# [Qué hacer]
1: Reescribe el fragmento para leer desde "[1] En el jazz, un" hasta "interpretaciones e improvisaciones.", ambos incluidos, y sustituye "estándar" por "clásico".
2: Según el fragmento para leer, ¿en qué año ingresó James Barry a la escuela de medicina de la Universidad de Edimburgo?

# [Fragmento para leer]
Llegó a compartir escenario con figuras del jazz como Bernie Cummins, Billy Eckstine y Jack Teagarden, hasta que su creciente popularidad le permitió formar su propia agrupación, el Billy Tipton Trio, con el que grabó dos discos: Sweet Georgia Brown y Billy Tipton Plays Hi-Fi, ambos bien recibidos por el público. No obstante, el líder de la banda rechazó la oferta de su disquera de grabar cuatro álbumes más y, en cambio, decidió mudarse junto con el trío a Spokane, Washington, para presentarse en el centro nocturno Tin Pan Alley, donde además de tocar swing, Billy podía hacer imitaciones de Liberace y Elvis Presley. La artritis, no obstante, lo obligó a abandonar el espectáculo y a convertirse en representante musical a finales de los años setenta.
Ninguna de sus enamoradas sospechó nunca que Tipton era una mujer, pues a todas les había contado sobre el “terrible accidente automovilístico” por el que sus genitales habían quedado deformes, razón por la cual no podía tener relaciones sexuales. Fue hasta el 21 de enero de 1989, poco antes de morir debido a las complicaciones de una úlcera, que un enfermero descubrió el secreto del jazzista. Desconcertado, preguntó a William, uno de los tres hijos adoptivos de Tipton: “Hijo, ¿tu padre se hizo un cambio de sexo?”
Engaño de precisión quirúrgica

Facciones duras, ojos profundos e inquisitivos, expresión impasible… James Barry era la encarnación del estereotipo de la masculinidad.
En 1809, ingresó a la escuela de medicina de la Universidad de Edimburgo y cuatro años más tarde se convirtió en un prominente cirujano de la Armada Británica. Sirvió en varias regiones de la India y en Cape Town, Sudáfrica, donde implementó reformas sanitarias de gran envergadura y pugnó por que tanto los soldados, como los prisioneros y los leprosos recibieran alimentos más nutritivos y mejor atención médica. Además, realizó una de las primeras cesáreas exitosas de la historia.
El temperamento explosivo de Barry lo llevó a participar en un duelo a muerte, del que salió victorioso; un escándalo mayor sobrevino cuando se le acusó de ser homosexual y de mantener una relación íntima con el gobernador de Cape Town, Lord Charles Somerset. Sin embargo, la verdadera controversia se desataría después de su muerte.
En 1865, Barry cayó víctima de la disentería. Sophia Bishop, quien preparó el cuerpo para el sepelio, declaró que el doctor en realidad había sido una mujer. La azorada comunidad médica no quiso creer aquellas palabras pues, de ser ciertas, significarían que James Barry —o cualquiera que haya sido su verdadero nombre— les había visto la cara a todos. Así las cosas, los oficiales de la Armada decidieron ocultar los archivos que daban constancia del servicio de Barry y cruzaron los dedos para que la historia se olvidara pronto. Pero no fue así.
Con el cuerpo del médico convertido en cenizas, el único camino posible para quien deseara resolver el misterio era el detectivesco. En 2001, el urólogo sudafricano Michael du Preez se dio a la tarea de analizar un cúmulo de documentos relacionados con James Barry; entre ellos, dos docenas de cartas: unas escritas por la adolescente Mary Ann Bulkley y otras por el mismísimo Barry. Una experta en análisis de documentos del servicio forense británico concluyó que el conjunto de epístolas había sido escrito por la misma persona.
Mary Ann Bulkley era la sobrina del pintor irlandés James Barry. Su progresista madre y su afamado tío idearon un plan para que la brillante Mary Ann asistiera a la escuela de medicina; tan sólo el acto inaugural de la puesta en escena que la talentosa actriz dominaría hasta la caída del telón.

[1] En el jazz, un estándar es un tema musical que ha adquirido cierta notoriedad en el género, que es conocido por gran número de músicos, y que ha sido objeto de numerosas versiones, interpretaciones e improvisaciones.

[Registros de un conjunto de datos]
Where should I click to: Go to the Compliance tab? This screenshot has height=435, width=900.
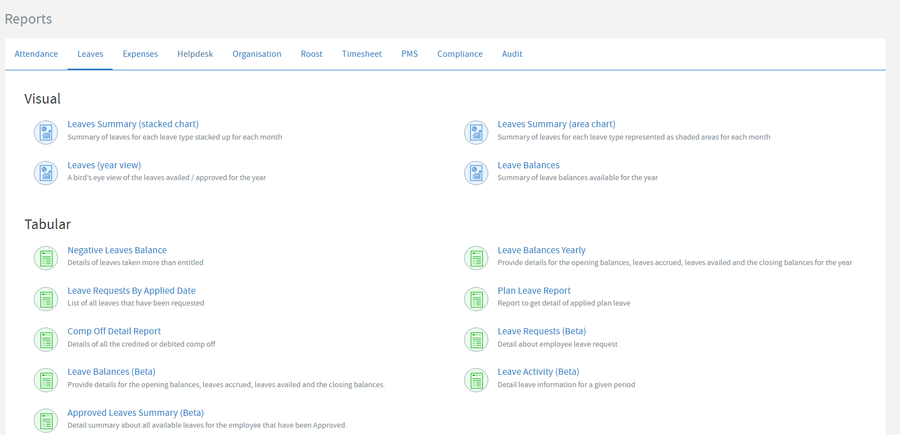click(x=460, y=54)
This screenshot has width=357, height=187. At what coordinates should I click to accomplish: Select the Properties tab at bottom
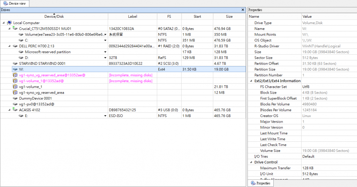tap(261, 183)
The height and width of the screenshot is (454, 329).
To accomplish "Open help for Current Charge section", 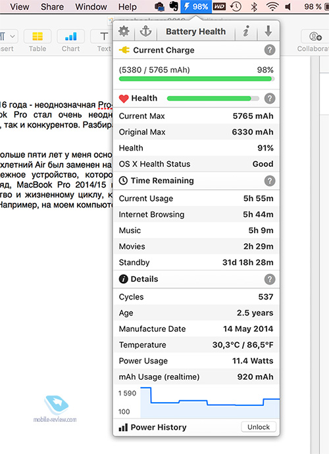I will (x=270, y=50).
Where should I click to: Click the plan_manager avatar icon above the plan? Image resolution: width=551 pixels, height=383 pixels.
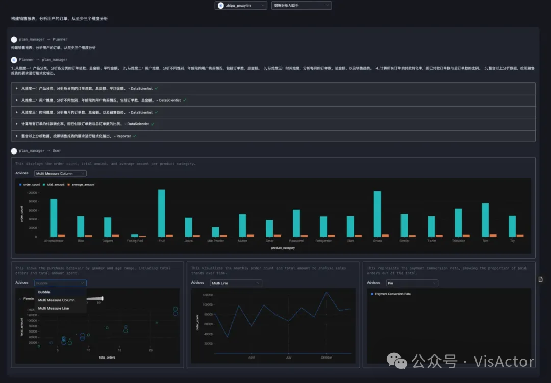pyautogui.click(x=14, y=39)
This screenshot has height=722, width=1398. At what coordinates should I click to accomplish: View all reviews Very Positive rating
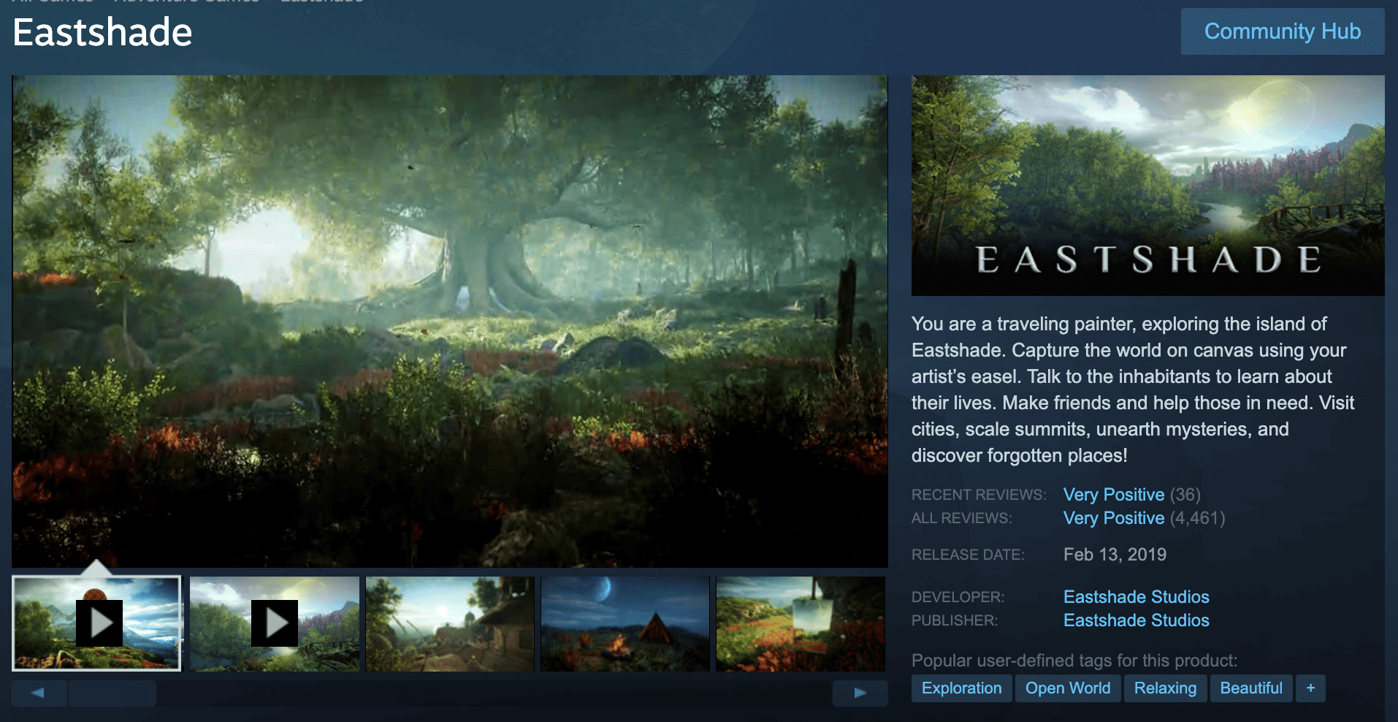1113,518
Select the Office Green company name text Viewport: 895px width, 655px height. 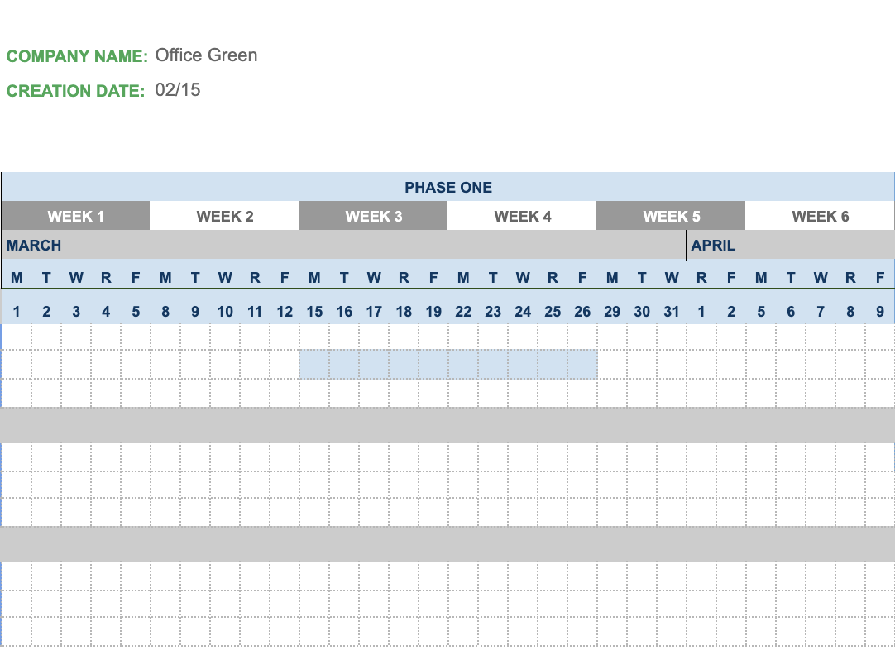click(207, 55)
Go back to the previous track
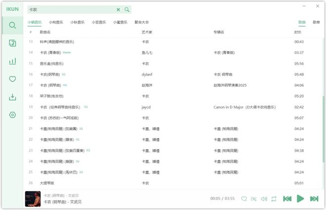 click(287, 199)
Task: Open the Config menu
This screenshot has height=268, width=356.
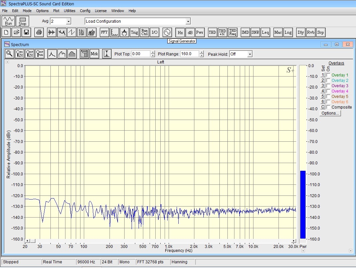Action: click(85, 11)
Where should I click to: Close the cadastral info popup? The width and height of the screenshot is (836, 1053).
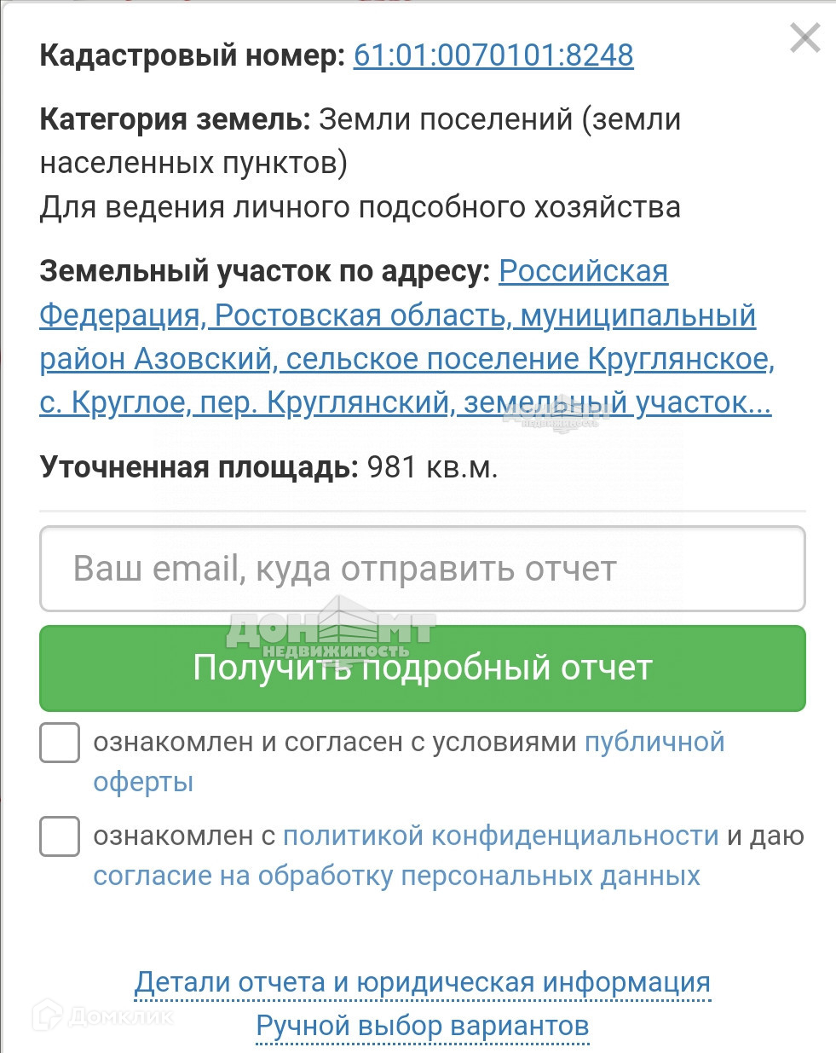point(804,38)
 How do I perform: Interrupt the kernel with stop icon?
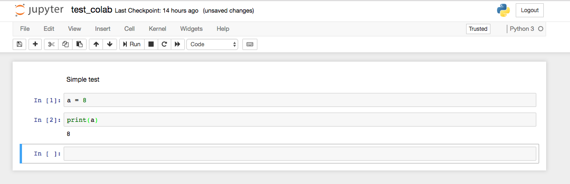point(151,44)
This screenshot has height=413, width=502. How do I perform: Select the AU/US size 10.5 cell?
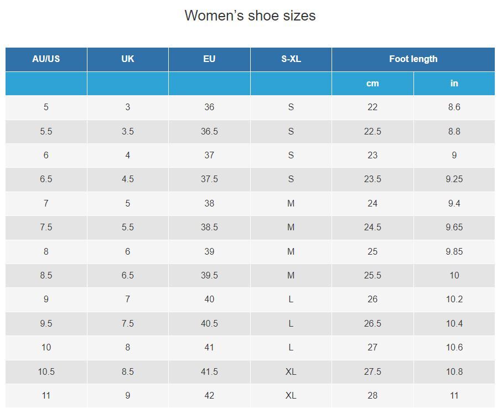46,371
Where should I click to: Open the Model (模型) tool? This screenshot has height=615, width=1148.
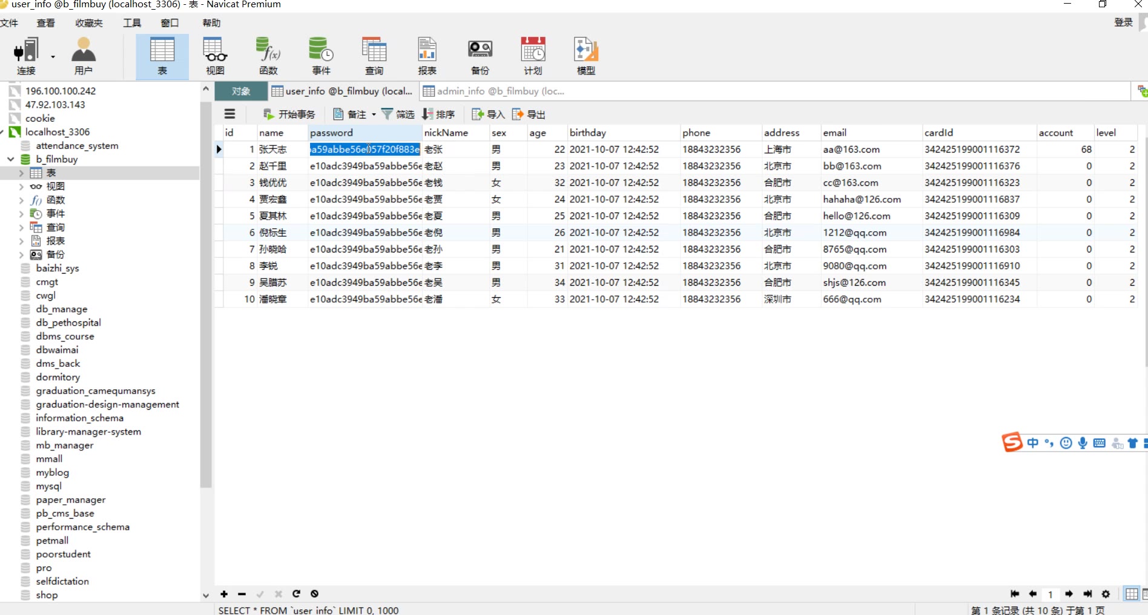pos(586,56)
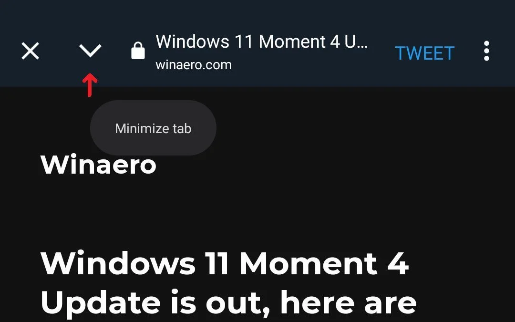Show more options via the vertical ellipsis

(486, 51)
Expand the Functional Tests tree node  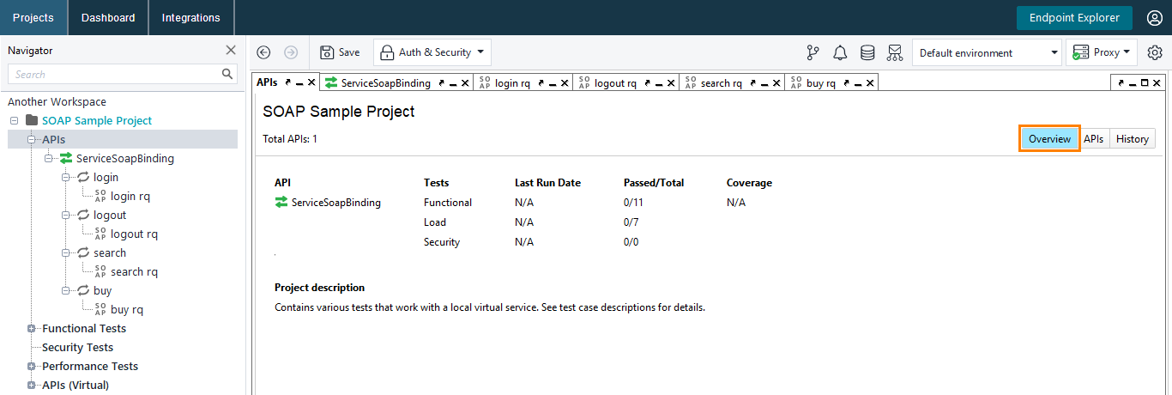click(32, 329)
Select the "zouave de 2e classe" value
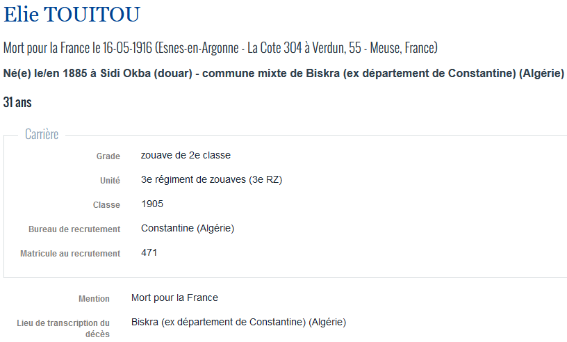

# [Respuestas en orden]
1:
[1] En el jazz, un clásico es un tema musical que ha adquirido cierta notoriedad en el género, que es conocido por gran número de músicos, y que ha sido objeto de numerosas versiones, interpretaciones e improvisaciones.

2: En 1809.